Gale Encyclopedia of Russian History:
Peter Arkadievich Stolypin (1862 - 1911), reformist, chairman of the Council of Ministers, 1906 - 1911.

Peter Arkadievich Stolypin, Chairman of the Council of Ministers from 1906 - 1911, attempted the last, and arguably most significant, program to reform the politics, economy, and culture of the Russian Empire before the 1917 Revolution. Stolypin was born into a Russian hereditary noble family whose pedigree dated to the seventeenth century. His father was an adjutant to Tsar Alexander II, and his mother was a niece of Alexander Gorchakov, the influential foreign minister of that era. Spending much of his boyhood and adolescence on a family estate in the northwestern province of Kovno, Stolypin came of age in an ethnically and religiously diverse region where Lithuanian, Polish, Jewish, German, and other communities rendered privileged Russians a distinct minority. Stolypin's nationalism, a hallmark of his later political career, cannot be understood apart from this early experience of imperial Russian life.

As did an increasing number of his noble contemporaries, Stolypin attended university, entering St. Petersburg University in 1881. Unlike many noble sons intent on the civil service and thus the study of jurisprudence, Stolypin enrolled in the physics and mathematics faculty, where among the natural sciences the study of agronomy provided some grounding for a lifelong interest in agriculture. Married while still a university student to Olga Borisovna Neidgardt (together the couple would parent six children), the young Stolypin obtained a first civil service position in 1883, a rank at the imperial court in 1888, but a year later took the unusual step of accepting an appointment as a district marshal of the nobility near his family estate in Kovno. He spent much of the next fifteen years immersed in provincial public life and politics.

Scholars generally agree that these years shaped an understanding of imperial Russia, and the task of reform that dominated his later political career. Of primary importance was his experience of rural life. For much of the 1890s the young district marshal of the nobility also led the life of a provincial landowning gentleman. Residing on his family estate, Kolnoberzhe, Stolypin took an active interest in farming, managing income earned from lands both inherited and purchased. He also experienced the variety of peasant agriculture, perhaps most notably the smallholding hereditary tenure in which peasant families of nearby East Prussia often held arable land.

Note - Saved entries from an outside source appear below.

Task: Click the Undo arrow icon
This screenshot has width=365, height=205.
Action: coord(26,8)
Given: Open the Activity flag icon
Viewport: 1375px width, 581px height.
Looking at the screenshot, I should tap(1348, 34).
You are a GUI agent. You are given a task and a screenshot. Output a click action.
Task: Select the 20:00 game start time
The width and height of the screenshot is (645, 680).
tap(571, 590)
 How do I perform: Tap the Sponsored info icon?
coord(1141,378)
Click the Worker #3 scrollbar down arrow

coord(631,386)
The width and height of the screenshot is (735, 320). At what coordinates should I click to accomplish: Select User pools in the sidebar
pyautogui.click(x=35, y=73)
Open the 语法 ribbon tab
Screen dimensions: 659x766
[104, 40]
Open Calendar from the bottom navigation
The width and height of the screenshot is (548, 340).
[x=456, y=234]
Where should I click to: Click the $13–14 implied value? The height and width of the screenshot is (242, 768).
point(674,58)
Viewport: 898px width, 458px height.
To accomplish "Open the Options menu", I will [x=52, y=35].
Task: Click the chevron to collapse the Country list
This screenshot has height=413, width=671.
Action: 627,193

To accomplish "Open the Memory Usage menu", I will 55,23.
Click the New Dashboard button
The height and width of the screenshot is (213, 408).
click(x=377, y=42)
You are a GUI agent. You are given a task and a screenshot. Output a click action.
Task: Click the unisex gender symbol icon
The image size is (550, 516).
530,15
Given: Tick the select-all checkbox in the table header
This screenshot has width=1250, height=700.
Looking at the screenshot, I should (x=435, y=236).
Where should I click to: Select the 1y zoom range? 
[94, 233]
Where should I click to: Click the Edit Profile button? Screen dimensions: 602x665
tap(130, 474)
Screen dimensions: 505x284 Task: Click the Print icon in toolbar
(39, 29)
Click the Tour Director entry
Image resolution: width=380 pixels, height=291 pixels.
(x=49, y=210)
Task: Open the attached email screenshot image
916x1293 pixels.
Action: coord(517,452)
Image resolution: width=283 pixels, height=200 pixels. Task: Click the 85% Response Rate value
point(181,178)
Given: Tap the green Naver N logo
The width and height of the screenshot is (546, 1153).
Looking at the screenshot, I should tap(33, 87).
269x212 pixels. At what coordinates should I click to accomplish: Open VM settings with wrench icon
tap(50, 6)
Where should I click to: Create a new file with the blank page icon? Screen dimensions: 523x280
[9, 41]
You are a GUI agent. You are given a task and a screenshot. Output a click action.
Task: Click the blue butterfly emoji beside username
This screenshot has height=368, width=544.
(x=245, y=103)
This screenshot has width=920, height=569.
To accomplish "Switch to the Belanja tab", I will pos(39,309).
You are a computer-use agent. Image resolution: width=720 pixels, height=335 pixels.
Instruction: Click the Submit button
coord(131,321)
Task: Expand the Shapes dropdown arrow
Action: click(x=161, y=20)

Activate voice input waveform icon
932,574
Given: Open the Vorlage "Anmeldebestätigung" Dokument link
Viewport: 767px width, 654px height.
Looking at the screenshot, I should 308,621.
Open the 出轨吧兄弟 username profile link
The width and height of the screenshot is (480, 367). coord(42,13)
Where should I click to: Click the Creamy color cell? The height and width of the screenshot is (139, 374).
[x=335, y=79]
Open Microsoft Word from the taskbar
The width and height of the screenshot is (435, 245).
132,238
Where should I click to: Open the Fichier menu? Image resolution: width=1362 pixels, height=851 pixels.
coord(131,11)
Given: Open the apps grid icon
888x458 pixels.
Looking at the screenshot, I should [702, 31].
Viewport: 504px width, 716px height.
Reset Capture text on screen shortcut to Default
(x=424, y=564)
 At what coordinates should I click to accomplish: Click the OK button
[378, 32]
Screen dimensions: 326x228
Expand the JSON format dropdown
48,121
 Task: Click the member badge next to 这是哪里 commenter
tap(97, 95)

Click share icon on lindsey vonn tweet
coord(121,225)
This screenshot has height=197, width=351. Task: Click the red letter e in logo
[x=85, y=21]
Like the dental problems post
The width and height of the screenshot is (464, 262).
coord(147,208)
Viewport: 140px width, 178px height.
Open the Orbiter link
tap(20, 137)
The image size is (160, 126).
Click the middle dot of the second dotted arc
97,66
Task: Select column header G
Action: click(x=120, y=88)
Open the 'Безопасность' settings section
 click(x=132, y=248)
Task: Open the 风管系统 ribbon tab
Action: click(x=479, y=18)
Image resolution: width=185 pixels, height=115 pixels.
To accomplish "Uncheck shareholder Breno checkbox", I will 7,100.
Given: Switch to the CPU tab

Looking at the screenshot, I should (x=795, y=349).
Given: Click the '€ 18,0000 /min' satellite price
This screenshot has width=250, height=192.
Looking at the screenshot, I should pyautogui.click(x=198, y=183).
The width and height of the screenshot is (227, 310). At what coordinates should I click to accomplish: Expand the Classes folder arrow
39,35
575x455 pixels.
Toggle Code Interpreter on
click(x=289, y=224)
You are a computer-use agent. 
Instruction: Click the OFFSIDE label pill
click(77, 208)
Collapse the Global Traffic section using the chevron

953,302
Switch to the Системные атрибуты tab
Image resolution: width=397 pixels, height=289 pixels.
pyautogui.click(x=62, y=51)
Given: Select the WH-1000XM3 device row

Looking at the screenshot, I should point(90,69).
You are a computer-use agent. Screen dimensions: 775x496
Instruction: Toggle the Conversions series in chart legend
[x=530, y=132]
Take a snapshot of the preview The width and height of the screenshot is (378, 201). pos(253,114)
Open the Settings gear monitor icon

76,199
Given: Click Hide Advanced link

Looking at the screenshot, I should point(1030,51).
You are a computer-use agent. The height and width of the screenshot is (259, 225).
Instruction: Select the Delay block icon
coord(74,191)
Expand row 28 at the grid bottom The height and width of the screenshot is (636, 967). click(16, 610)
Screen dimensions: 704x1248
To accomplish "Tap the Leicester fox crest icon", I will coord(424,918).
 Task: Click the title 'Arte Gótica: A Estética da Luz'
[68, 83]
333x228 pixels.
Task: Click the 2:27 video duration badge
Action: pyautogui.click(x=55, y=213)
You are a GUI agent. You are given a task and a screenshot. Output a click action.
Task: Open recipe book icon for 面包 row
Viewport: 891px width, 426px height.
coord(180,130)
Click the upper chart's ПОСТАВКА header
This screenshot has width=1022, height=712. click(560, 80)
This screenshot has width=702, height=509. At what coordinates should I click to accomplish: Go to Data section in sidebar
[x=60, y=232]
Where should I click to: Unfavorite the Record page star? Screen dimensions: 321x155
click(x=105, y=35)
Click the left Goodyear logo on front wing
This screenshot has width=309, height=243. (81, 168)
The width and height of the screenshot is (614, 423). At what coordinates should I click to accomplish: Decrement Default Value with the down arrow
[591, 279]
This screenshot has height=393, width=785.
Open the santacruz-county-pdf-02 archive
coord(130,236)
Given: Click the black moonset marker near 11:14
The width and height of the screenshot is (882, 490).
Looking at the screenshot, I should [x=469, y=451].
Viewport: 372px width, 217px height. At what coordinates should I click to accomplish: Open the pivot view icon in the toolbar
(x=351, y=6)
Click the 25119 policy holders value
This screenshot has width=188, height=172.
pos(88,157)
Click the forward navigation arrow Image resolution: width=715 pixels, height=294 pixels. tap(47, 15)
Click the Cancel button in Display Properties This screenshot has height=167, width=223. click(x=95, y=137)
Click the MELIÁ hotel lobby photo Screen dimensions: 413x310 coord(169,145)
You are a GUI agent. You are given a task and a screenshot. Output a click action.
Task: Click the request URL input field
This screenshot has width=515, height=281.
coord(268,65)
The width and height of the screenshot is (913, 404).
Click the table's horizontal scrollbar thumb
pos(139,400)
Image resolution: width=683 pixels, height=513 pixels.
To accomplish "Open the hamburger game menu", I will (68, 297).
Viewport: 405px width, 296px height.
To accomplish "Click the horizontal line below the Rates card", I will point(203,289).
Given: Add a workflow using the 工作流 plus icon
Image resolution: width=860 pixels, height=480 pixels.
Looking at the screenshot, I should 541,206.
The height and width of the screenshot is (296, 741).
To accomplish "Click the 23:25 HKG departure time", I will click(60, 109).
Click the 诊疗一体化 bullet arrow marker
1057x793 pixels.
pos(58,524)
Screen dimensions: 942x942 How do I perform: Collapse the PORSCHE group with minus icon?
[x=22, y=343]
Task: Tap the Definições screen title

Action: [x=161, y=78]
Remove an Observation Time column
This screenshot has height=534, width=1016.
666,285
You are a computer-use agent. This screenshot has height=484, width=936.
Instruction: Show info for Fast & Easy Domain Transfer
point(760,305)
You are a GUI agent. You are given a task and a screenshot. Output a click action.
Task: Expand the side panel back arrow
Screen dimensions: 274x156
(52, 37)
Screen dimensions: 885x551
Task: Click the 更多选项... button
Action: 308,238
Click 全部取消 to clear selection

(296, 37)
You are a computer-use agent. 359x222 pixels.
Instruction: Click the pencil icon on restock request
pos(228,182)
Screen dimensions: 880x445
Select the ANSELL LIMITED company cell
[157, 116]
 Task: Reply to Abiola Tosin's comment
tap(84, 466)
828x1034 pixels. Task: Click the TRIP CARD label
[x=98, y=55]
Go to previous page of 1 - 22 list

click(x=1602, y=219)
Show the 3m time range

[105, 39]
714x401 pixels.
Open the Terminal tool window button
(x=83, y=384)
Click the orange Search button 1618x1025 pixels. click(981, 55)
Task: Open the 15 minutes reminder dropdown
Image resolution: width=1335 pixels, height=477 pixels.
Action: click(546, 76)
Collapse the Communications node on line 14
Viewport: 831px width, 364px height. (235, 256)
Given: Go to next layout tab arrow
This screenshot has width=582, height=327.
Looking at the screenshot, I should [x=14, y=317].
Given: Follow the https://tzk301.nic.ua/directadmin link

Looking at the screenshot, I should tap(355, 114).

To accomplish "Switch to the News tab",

Stolypin's understanding of autocratic politics also took shape in the provinces. There he first encountered its peculiar amalgam of deference, corruption, bureaucracy, and law. In 1899 an imperial appointment as provincial marshal of nobility in Kovno made him its most highly ranked hereditary nobleman. Within three years, in 1902, the patronage of Viacheslav von Pleve, the Minister of Internal Affairs, won him appointment as governor of neighboring Grodno province. Early 1903 brought a transfer to the governorship of Saratov, a major agricultural and industrial province astride the lower reaches of the Volga river valley. An incubator of radical, liberal, and monarchist ideologies, and the scene of urban and rural discontent in 1904 - 1905, Saratov honed Stolypin's political instincts and established his national reputation as an administrator willing to use force to preserve law and order. This brought him to the attention of Nicholas II, and figured in his appointment as Minister of Internal Affairs, on the eve of the opening of the First State Duma in April 1906. When the tsar dissolved the assembly that July and ordered new elections, he also appointed Stolypin to chair the Council of Ministers, a position that made him the de facto prime minister of the Russian Empire.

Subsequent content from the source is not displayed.